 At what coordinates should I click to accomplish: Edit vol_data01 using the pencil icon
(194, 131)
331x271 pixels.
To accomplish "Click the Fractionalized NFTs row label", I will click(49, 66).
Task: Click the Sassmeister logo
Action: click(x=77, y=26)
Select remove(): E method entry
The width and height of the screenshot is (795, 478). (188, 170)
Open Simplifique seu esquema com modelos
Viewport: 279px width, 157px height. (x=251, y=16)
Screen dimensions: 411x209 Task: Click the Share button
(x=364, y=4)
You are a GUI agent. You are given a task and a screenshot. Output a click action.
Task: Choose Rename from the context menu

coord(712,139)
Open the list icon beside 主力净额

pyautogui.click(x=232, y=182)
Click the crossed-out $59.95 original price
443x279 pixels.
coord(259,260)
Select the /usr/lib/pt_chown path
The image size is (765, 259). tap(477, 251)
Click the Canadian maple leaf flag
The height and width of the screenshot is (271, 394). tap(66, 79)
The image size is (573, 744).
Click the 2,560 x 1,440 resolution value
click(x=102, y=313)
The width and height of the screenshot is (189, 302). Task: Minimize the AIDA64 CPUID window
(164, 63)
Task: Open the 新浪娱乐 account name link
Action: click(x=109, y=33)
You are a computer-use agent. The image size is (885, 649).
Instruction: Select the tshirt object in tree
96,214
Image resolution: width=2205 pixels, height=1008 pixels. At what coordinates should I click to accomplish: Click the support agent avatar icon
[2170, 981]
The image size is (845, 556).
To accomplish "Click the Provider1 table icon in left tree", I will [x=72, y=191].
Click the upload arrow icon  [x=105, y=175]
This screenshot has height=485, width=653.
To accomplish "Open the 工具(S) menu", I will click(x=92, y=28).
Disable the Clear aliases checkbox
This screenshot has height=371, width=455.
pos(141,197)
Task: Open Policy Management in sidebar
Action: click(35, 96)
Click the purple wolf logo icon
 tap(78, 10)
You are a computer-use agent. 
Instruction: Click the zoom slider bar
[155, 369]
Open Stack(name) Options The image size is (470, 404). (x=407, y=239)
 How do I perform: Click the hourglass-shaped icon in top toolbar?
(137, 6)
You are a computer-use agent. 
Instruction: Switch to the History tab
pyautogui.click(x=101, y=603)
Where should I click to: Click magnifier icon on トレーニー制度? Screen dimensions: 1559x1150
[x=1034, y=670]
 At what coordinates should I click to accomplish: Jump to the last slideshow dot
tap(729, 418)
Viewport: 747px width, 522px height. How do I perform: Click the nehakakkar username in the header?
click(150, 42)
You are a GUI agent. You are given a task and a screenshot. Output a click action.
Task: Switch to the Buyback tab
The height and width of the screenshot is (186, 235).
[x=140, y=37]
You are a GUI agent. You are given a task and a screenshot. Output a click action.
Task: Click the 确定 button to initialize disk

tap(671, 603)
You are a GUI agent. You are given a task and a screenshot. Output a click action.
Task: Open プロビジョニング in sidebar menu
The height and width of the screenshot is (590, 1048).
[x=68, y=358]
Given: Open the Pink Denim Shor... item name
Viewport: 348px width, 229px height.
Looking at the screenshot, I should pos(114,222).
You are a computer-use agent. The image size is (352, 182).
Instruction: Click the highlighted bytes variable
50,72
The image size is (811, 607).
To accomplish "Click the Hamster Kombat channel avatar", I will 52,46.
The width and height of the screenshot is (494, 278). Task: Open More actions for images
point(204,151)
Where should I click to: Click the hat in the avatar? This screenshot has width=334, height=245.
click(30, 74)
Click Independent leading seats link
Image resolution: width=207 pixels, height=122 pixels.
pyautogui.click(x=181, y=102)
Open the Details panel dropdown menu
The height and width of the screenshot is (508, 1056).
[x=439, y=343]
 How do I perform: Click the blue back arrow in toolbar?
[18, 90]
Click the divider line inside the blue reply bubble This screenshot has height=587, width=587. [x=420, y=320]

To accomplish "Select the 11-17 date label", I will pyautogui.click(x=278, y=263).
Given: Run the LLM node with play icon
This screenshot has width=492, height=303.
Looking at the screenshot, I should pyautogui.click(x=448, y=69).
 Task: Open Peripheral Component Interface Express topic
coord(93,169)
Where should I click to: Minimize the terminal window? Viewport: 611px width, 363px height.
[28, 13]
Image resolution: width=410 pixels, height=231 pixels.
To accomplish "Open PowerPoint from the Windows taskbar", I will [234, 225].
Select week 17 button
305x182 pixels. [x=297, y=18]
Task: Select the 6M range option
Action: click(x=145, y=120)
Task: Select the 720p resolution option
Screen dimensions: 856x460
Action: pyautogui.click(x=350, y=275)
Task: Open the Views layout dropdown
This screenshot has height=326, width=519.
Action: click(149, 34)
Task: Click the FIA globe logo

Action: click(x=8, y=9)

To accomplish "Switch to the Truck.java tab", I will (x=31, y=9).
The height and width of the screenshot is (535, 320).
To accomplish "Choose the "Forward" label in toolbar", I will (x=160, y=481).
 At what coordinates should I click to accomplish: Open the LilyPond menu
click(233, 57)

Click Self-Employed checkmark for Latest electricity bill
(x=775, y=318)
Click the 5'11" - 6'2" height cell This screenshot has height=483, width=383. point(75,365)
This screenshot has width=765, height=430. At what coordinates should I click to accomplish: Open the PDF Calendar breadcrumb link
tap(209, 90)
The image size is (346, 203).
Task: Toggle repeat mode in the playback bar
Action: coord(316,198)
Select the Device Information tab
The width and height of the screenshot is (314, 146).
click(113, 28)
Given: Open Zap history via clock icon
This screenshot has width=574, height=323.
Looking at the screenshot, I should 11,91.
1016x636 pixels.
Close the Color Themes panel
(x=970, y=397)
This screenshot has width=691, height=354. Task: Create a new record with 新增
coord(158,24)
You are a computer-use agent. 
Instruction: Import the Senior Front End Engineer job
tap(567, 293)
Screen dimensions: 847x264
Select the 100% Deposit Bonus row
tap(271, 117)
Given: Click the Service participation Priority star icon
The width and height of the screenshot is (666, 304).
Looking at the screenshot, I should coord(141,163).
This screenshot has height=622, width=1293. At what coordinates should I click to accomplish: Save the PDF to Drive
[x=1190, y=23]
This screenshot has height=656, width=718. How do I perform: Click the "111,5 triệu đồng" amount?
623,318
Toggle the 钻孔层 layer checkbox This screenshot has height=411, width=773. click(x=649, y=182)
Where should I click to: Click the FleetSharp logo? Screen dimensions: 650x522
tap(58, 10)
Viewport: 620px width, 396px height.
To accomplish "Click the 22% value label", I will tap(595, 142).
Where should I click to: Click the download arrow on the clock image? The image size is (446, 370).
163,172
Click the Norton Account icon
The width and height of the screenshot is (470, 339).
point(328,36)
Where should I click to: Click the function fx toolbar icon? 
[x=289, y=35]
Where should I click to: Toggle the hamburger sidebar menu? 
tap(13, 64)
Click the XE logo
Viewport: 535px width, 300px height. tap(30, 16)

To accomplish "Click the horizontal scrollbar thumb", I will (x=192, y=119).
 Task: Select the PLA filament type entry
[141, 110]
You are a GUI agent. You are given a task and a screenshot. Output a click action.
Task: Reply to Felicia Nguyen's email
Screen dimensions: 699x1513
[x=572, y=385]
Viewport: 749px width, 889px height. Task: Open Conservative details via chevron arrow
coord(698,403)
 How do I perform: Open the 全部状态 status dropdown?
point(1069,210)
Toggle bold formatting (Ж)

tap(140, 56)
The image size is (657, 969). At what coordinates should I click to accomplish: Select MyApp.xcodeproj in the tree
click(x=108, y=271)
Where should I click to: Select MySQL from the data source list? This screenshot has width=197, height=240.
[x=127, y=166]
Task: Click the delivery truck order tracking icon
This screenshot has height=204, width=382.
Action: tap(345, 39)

————

_WHAT NEEDS TO BE DONE:_ Output the full set of entries exactly as they were given.

_ANSWER SPACE:_
 At what coordinates should I click to accomplish: Edit vol_data01 using the pencil icon
(194, 131)
331x271 pixels.
To accomplish "Click the Fractionalized NFTs row label", I will click(49, 66).
Task: Click the Sassmeister logo
Action: click(x=77, y=26)
Select remove(): E method entry
The width and height of the screenshot is (795, 478). (188, 170)
Open Simplifique seu esquema com modelos
Viewport: 279px width, 157px height. (x=251, y=16)
Screen dimensions: 411x209 Task: Click the Share button
(x=364, y=4)
You are a GUI agent. You are given a task and a screenshot. Output a click action.
Task: Choose Rename from the context menu

coord(712,139)
Open the list icon beside 主力净额

pyautogui.click(x=232, y=182)
Click the crossed-out $59.95 original price
443x279 pixels.
coord(259,260)
Select the /usr/lib/pt_chown path
The image size is (765, 259). tap(477, 251)
Click the Canadian maple leaf flag
The height and width of the screenshot is (271, 394). tap(66, 79)
The image size is (573, 744).
Click the 2,560 x 1,440 resolution value
click(x=102, y=313)
The width and height of the screenshot is (189, 302). Task: Minimize the AIDA64 CPUID window
(164, 63)
Task: Open the 新浪娱乐 account name link
Action: click(x=109, y=33)
You are a computer-use agent. The image size is (885, 649).
Instruction: Select the tshirt object in tree
96,214
Image resolution: width=2205 pixels, height=1008 pixels. At what coordinates should I click to accomplish: Click the support agent avatar icon
[2170, 981]
The image size is (845, 556).
To accomplish "Click the Provider1 table icon in left tree", I will [x=72, y=191].
Click the upload arrow icon  [x=105, y=175]
This screenshot has height=485, width=653.
To accomplish "Open the 工具(S) menu", I will click(x=92, y=28).
Disable the Clear aliases checkbox
This screenshot has height=371, width=455.
pos(141,197)
Task: Open Policy Management in sidebar
Action: click(35, 96)
Click the purple wolf logo icon
 tap(78, 10)
You are a computer-use agent. 
Instruction: Click the zoom slider bar
[155, 369]
Open Stack(name) Options The image size is (470, 404). (x=407, y=239)
 How do I perform: Click the hourglass-shaped icon in top toolbar?
(137, 6)
You are a computer-use agent. 
Instruction: Switch to the History tab
pyautogui.click(x=101, y=603)
Where should I click to: Click magnifier icon on トレーニー制度? Screen dimensions: 1559x1150
[x=1034, y=670]
 At what coordinates should I click to accomplish: Jump to the last slideshow dot
tap(729, 418)
Viewport: 747px width, 522px height. How do I perform: Click the nehakakkar username in the header?
click(150, 42)
You are a GUI agent. You are given a task and a screenshot. Output a click action.
Task: Switch to the Buyback tab
The height and width of the screenshot is (186, 235).
[x=140, y=37]
You are a GUI agent. You are given a task and a screenshot. Output a click action.
Task: Click the 确定 button to initialize disk

tap(671, 603)
You are a GUI agent. You are given a task and a screenshot. Output a click action.
Task: Open プロビジョニング in sidebar menu
The height and width of the screenshot is (590, 1048).
[x=68, y=358]
Given: Open the Pink Denim Shor... item name
Viewport: 348px width, 229px height.
Looking at the screenshot, I should pos(114,222).
You are a computer-use agent. The image size is (352, 182).
Instruction: Click the highlighted bytes variable
50,72
The image size is (811, 607).
To accomplish "Click the Hamster Kombat channel avatar", I will 52,46.
The width and height of the screenshot is (494, 278). Task: Open More actions for images
point(204,151)
Where should I click to: Click the hat in the avatar? This screenshot has width=334, height=245.
click(30, 74)
Click Independent leading seats link
Image resolution: width=207 pixels, height=122 pixels.
pyautogui.click(x=181, y=102)
Open the Details panel dropdown menu
The height and width of the screenshot is (508, 1056).
[x=439, y=343]
 How do I perform: Click the blue back arrow in toolbar?
[18, 90]
Click the divider line inside the blue reply bubble This screenshot has height=587, width=587. [x=420, y=320]

To accomplish "Select the 11-17 date label", I will pyautogui.click(x=278, y=263).
Given: Run the LLM node with play icon
This screenshot has width=492, height=303.
Looking at the screenshot, I should pyautogui.click(x=448, y=69).
 Task: Open Peripheral Component Interface Express topic
coord(93,169)
Where should I click to: Minimize the terminal window? Viewport: 611px width, 363px height.
[28, 13]
Image resolution: width=410 pixels, height=231 pixels.
To accomplish "Open PowerPoint from the Windows taskbar", I will [234, 225].
Select week 17 button
305x182 pixels. [x=297, y=18]
Task: Select the 6M range option
Action: click(x=145, y=120)
Task: Select the 720p resolution option
Screen dimensions: 856x460
Action: pyautogui.click(x=350, y=275)
Task: Open the Views layout dropdown
This screenshot has height=326, width=519.
Action: click(149, 34)
Task: Click the FIA globe logo

Action: click(x=8, y=9)

To accomplish "Switch to the Truck.java tab", I will (x=31, y=9).
The height and width of the screenshot is (535, 320).
To accomplish "Choose the "Forward" label in toolbar", I will (x=160, y=481).
 At what coordinates should I click to accomplish: Open the LilyPond menu
click(233, 57)

Click Self-Employed checkmark for Latest electricity bill
(x=775, y=318)
Click the 5'11" - 6'2" height cell This screenshot has height=483, width=383. point(75,365)
This screenshot has width=765, height=430. At what coordinates should I click to accomplish: Open the PDF Calendar breadcrumb link
tap(209, 90)
The image size is (346, 203).
Task: Toggle repeat mode in the playback bar
Action: coord(316,198)
Select the Device Information tab
The width and height of the screenshot is (314, 146).
click(113, 28)
Given: Open Zap history via clock icon
This screenshot has width=574, height=323.
Looking at the screenshot, I should 11,91.
1016x636 pixels.
Close the Color Themes panel
(x=970, y=397)
This screenshot has width=691, height=354. Task: Create a new record with 新增
coord(158,24)
You are a computer-use agent. 
Instruction: Import the Senior Front End Engineer job
tap(567, 293)
Screen dimensions: 847x264
Select the 100% Deposit Bonus row
tap(271, 117)
Given: Click the Service participation Priority star icon
The width and height of the screenshot is (666, 304).
Looking at the screenshot, I should coord(141,163).
This screenshot has height=622, width=1293. At what coordinates should I click to accomplish: Save the PDF to Drive
[x=1190, y=23]
This screenshot has height=656, width=718. How do I perform: Click the "111,5 triệu đồng" amount?
623,318
Toggle the 钻孔层 layer checkbox This screenshot has height=411, width=773. click(x=649, y=182)
Where should I click to: Click the FleetSharp logo? Screen dimensions: 650x522
tap(58, 10)
Viewport: 620px width, 396px height.
To accomplish "Click the 22% value label", I will tap(595, 142).
Where should I click to: Click the download arrow on the clock image? The image size is (446, 370).
163,172
Click the Norton Account icon
The width and height of the screenshot is (470, 339).
point(328,36)
Where should I click to: Click the function fx toolbar icon? 
[x=289, y=35]
Where should I click to: Toggle the hamburger sidebar menu? 
tap(13, 64)
Click the XE logo
Viewport: 535px width, 300px height. tap(30, 16)

To accomplish "Click the horizontal scrollbar thumb", I will (x=192, y=119).
 Task: Select the PLA filament type entry
[141, 110]
You are a GUI agent. You are given a task and a screenshot. Output a click action.
Task: Reply to Felicia Nguyen's email
Screen dimensions: 699x1513
[x=572, y=385]
Viewport: 749px width, 889px height. Task: Open Conservative details via chevron arrow
coord(698,403)
 How do I perform: Open the 全部状态 status dropdown?
point(1069,210)
Toggle bold formatting (Ж)

tap(140, 56)
The image size is (657, 969). At what coordinates should I click to accomplish: Select MyApp.xcodeproj in the tree
click(x=108, y=271)
Where should I click to: Select MySQL from the data source list? This screenshot has width=197, height=240.
[x=127, y=166]
Task: Click the delivery truck order tracking icon
This screenshot has height=204, width=382.
Action: tap(345, 39)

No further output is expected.